If they are truly independent and/or random, it would be inevitable that all six would be on simultaneously at some point. 42 Amps for a few seconds might will open a 20 A OCPD.
Now if you could interlock them to insure no more than two were on simultaneously, you would be able to put all six on a 20 Amp circuit.
Let us imagine that these loads operate in such a fashion that in any given second each load has a 1% chance of operating, totally randomly, and that the load operates for the entire second starting and stopping precisely on integral second boundaries.

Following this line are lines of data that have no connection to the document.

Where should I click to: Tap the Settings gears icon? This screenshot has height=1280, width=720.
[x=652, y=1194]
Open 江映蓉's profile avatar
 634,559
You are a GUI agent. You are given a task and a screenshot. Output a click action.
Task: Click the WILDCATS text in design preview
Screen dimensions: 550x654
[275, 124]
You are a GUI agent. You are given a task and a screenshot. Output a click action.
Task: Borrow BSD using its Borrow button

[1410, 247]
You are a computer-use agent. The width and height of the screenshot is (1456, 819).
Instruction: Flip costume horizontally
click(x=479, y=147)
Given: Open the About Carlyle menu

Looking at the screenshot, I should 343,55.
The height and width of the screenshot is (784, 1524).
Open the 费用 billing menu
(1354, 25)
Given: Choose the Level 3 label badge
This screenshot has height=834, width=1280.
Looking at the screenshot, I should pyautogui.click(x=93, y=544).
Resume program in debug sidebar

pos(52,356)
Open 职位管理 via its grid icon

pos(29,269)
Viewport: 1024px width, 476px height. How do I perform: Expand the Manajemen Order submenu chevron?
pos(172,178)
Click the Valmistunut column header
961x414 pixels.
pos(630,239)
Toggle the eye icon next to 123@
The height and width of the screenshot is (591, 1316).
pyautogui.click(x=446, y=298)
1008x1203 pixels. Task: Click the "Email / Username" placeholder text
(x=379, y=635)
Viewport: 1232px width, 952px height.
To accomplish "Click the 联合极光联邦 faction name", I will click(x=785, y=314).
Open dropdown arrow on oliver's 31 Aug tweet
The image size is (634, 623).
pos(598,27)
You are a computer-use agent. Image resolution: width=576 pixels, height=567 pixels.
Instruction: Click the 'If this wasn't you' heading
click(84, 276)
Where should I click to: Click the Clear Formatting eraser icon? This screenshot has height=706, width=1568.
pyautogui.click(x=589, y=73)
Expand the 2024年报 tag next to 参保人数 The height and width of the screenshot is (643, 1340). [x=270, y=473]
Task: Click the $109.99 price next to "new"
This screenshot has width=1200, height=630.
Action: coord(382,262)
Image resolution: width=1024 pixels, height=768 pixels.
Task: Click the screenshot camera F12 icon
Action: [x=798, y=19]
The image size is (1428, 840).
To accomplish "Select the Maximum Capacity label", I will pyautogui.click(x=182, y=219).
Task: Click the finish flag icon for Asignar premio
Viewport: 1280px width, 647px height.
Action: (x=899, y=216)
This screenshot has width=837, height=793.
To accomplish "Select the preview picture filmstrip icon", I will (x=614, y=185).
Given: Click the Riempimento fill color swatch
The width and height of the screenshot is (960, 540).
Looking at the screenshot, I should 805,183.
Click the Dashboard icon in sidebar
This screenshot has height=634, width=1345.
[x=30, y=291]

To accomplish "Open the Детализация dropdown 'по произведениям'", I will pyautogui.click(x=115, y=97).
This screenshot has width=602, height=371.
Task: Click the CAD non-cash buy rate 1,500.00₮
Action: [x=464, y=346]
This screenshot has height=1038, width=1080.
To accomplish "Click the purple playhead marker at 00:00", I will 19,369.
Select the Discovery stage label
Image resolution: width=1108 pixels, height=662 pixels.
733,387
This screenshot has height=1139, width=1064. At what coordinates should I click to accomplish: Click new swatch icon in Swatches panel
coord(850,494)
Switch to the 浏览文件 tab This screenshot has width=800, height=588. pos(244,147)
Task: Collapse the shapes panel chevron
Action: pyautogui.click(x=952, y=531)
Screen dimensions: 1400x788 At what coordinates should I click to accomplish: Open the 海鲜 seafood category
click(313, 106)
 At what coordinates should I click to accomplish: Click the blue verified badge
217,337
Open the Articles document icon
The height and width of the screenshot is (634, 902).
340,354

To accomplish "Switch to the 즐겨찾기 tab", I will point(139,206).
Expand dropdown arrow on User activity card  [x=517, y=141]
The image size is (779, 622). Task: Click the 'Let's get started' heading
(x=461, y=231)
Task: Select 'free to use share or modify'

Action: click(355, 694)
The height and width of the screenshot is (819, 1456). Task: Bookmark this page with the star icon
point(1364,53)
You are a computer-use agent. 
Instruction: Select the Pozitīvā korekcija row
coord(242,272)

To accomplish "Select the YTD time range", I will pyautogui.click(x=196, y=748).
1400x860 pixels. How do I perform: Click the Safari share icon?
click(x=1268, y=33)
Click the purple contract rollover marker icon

In this case the chance of all 6 being on simultaneously is 1/10^12 in any given second. Wait long enough and it is a virtual certainty that they will all operate...but 'long enough' in this case is on the order of 32 thousand years. (Assuming totally random, then they _might_ all operate at the same time in the first second, and after 32K years there is no guarantee that they will have ever operated at the same time, but if you wait long enough then it will eventually happen.)
The chance of 4 being on at the same time is 1/10^8 in any given second, or about 1x per 3.2 years.
My point is simply that _if_ the CMP thought it were worth while to provide the appropriate calculation there would certainly be a 'diversity factor' permitted, just like there is for things like electric ranges. However there is no code provision for permitting this sort of calculation, so to be code compliant you need to fall back to assuming there is no diversity factor unless you have some sort of interlock arrangement.
IMHO if these loads are as described, and all were placed on a single 20A circuit, there would never be a problem. I'd bet a single bottle of good beer on this outcome.
IMHO if all these loads are as described, to be code compliant you need to limit to 2 per 20A circuit.